STUDY OF the history of the Wolmer’s Trust School since its founding in 1729, and the integral role of this institution in Jamaican’s cultural and educational development, is to be included in the school’s curriculum through a book written by alumi.

The book, In the Light of the Sun – the story of Wolmer’s Girls’ School, is described as “weaving a fascinating story of the Wolmer’s Girls’ division in the context of Kingston’s evolution as a capital city, the struggles of its people from the products of a slave society to participants in 21st-century technology, and the development of education to meet the demands of Jamaica as an emerging nation".

Five collaborating authors

The book was written by five collaborating authors: Marguerite Curtin, Penelope Budhlall, Karen Findlay, Professor Marlene Hamilton and Sonia Mills, all alumni of the Wolmer’s Girls’ School, to commemorate the 2009 centenary of the establishment of the Wolmer’s Old Girls’ Association."In the light of the sun - The story of Wolmer's Girls School

“We have a wonderful resource in the form of this book," said principal of Wolmer’s Girls’ School Colleen Montague.

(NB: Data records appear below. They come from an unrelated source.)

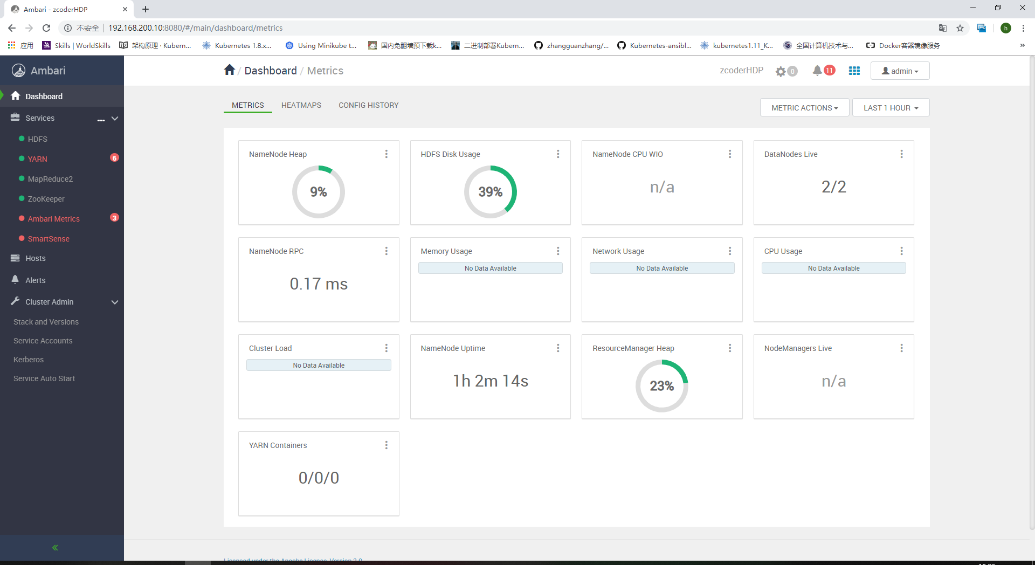The height and width of the screenshot is (565, 1035).
Task: Open HDFS Disk Usage widget options menu
Action: (x=558, y=154)
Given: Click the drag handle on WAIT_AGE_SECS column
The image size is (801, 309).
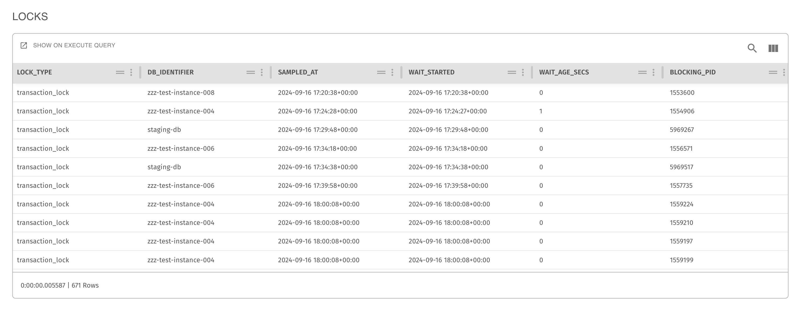Looking at the screenshot, I should [x=642, y=72].
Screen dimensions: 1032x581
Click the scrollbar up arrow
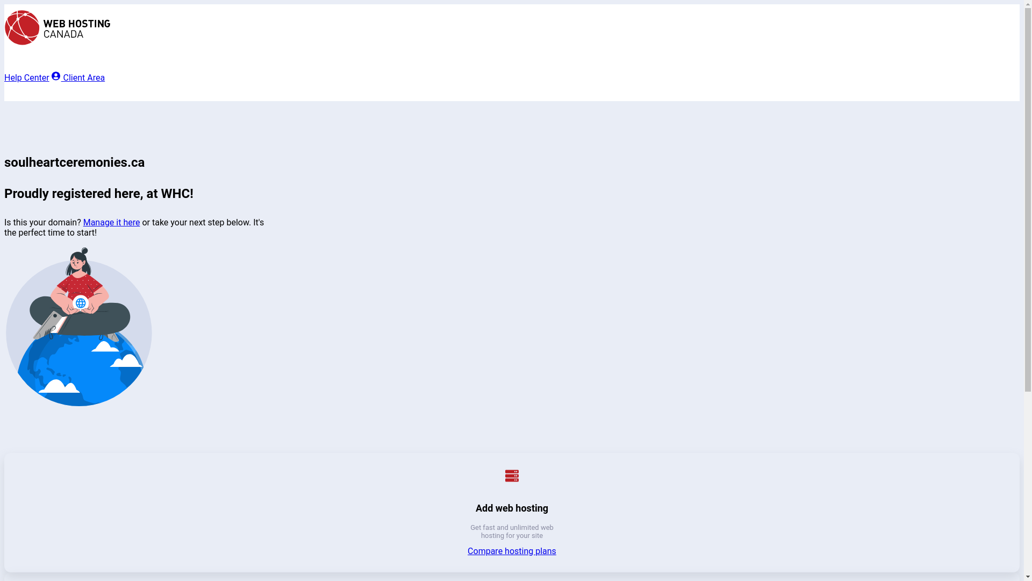tap(1028, 4)
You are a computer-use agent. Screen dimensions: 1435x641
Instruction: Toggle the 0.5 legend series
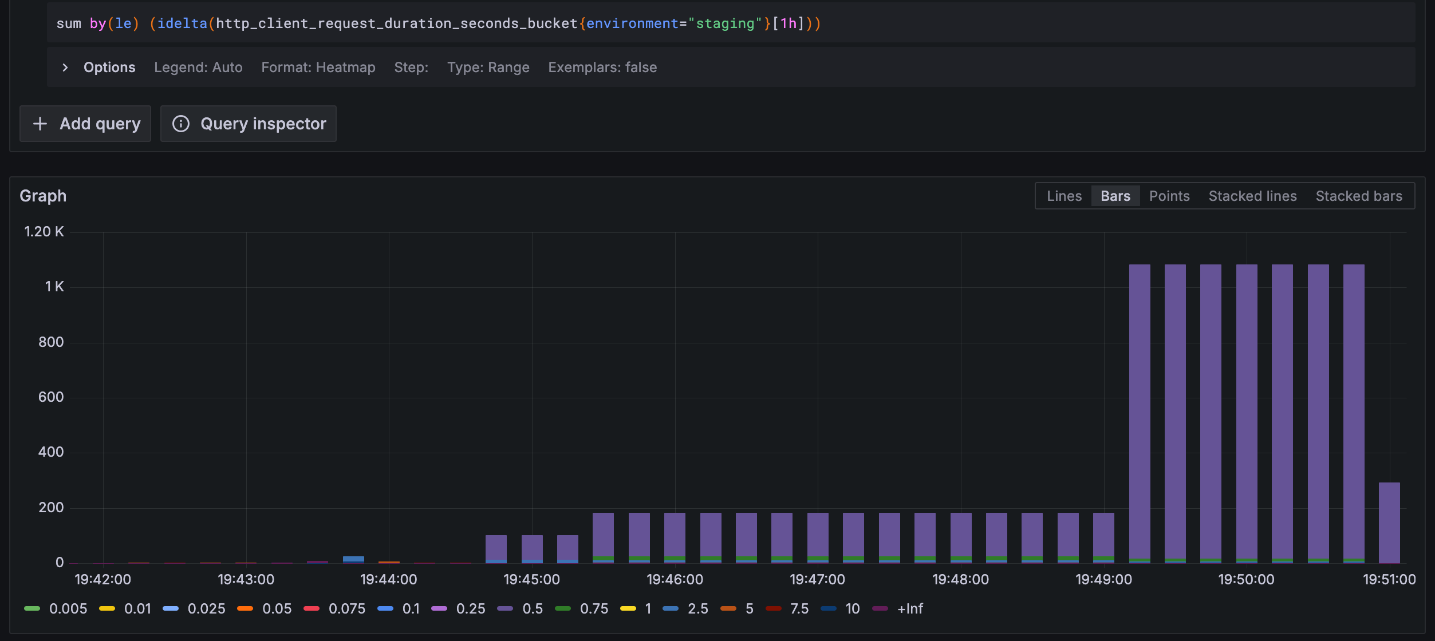click(x=532, y=609)
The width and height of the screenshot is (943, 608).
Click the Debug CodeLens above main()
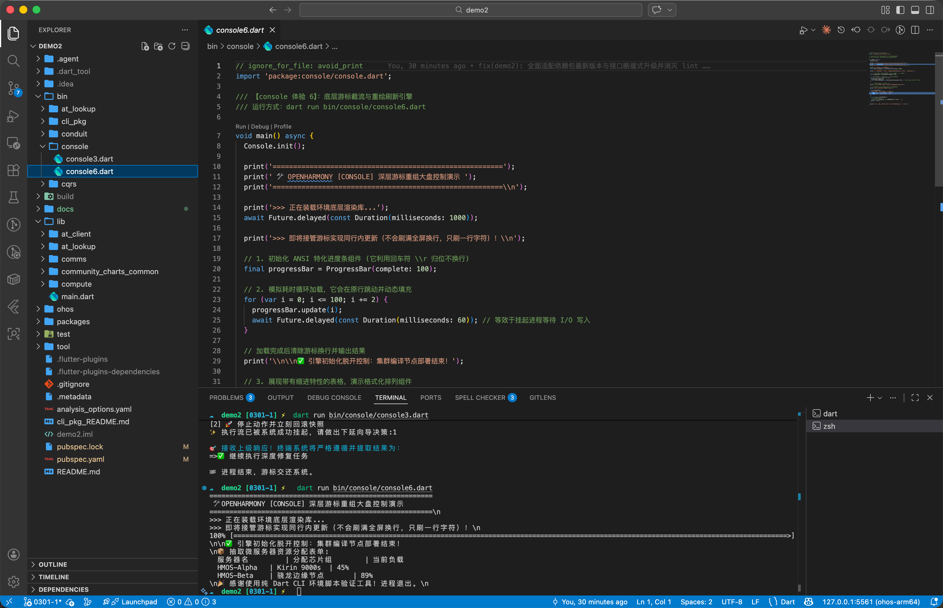click(260, 126)
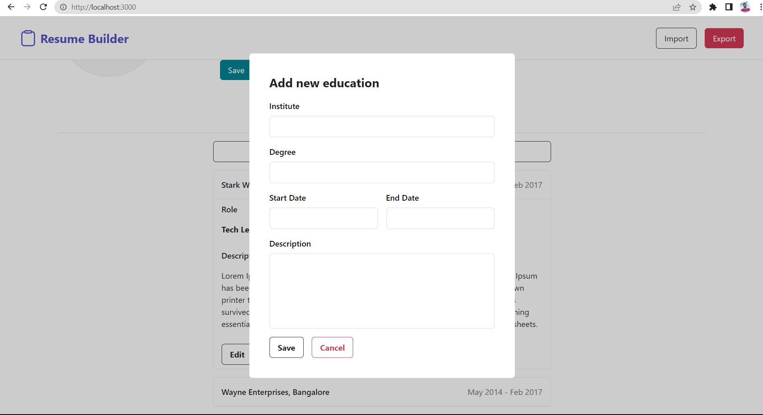Click the End Date field
Image resolution: width=763 pixels, height=415 pixels.
(440, 218)
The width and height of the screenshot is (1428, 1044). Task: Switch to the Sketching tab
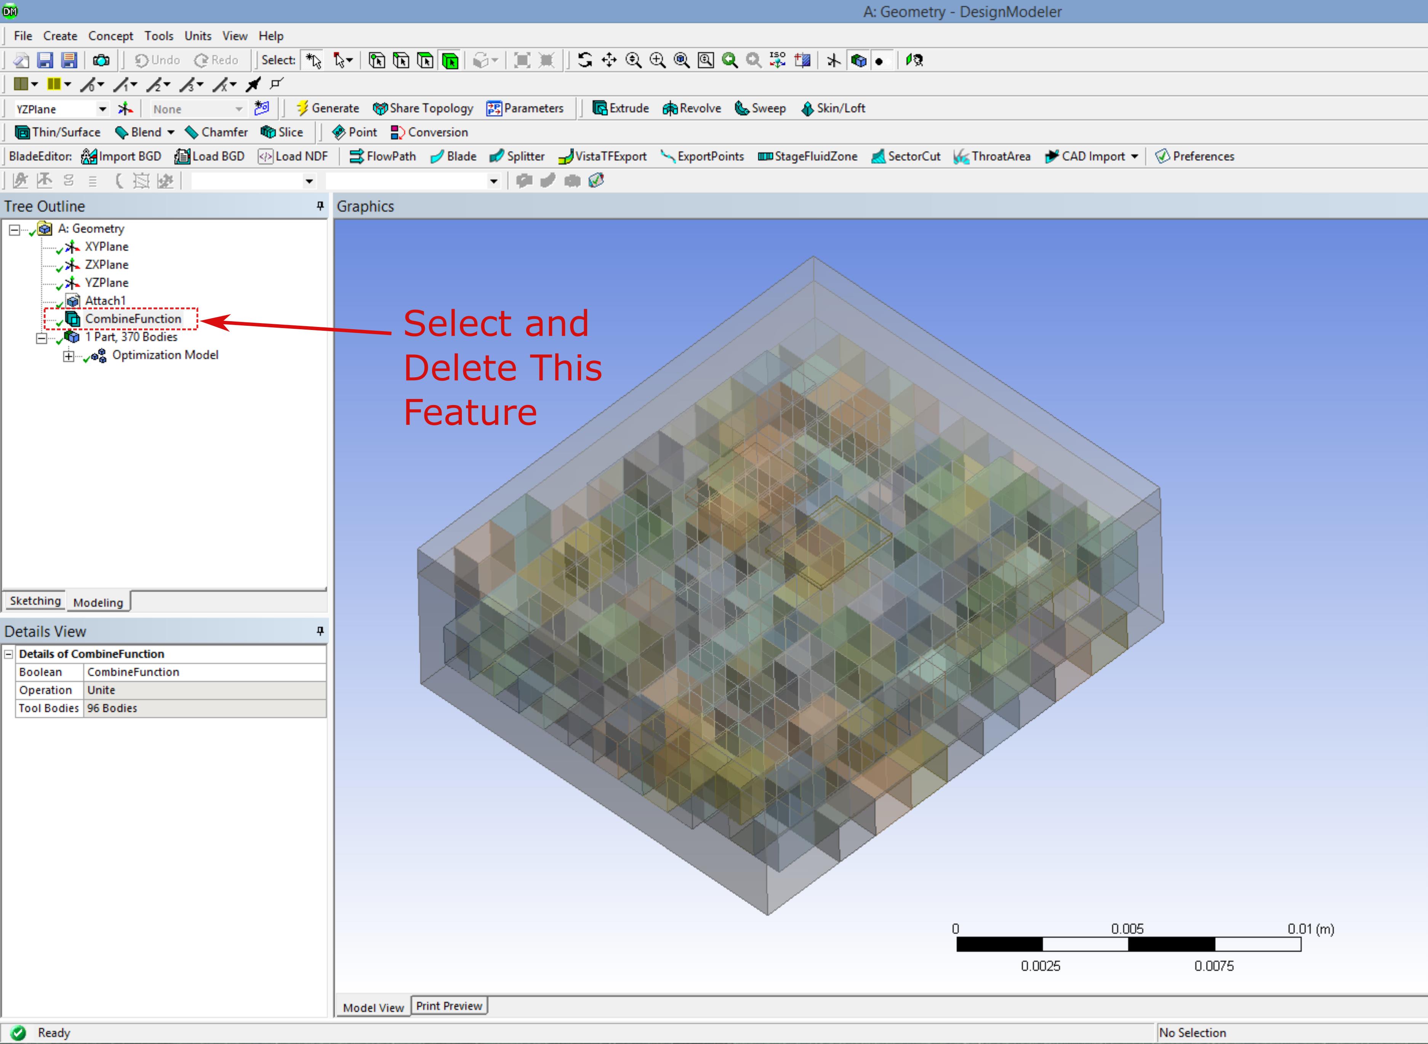35,600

“Our students at the grade-seven level entering this school will be guided towards a strong appreciation of the evolution of education in our country, especially the significant efforts of pioneering Wolmerian women to advance education for girls."

Five hundred copies of the publication were presented by the Wolmer’s Girls’ alumni to Montague at a function, which was also addressed by past Wolmer’s student, Custos of St Catherine, Sophia Azan, and Minister of Education Ronald Thwaites, whose mother and sister attended the school.

In commending the inclusion of the book in the curriculum, the education minister enjoined the gathering of students to cherish the “unparalleled opportunities presented to them at Wolmer’s", to recognise how much education had changed, allowing wide access and representing a unifying force. Founder of the school John Wolmer, and many unrecognised benefactors to education, Thwaites said, contributed to the realisation of potential and a lifting of the human spirit.

The book with its history, he concluded, also presented hope for “what is to come".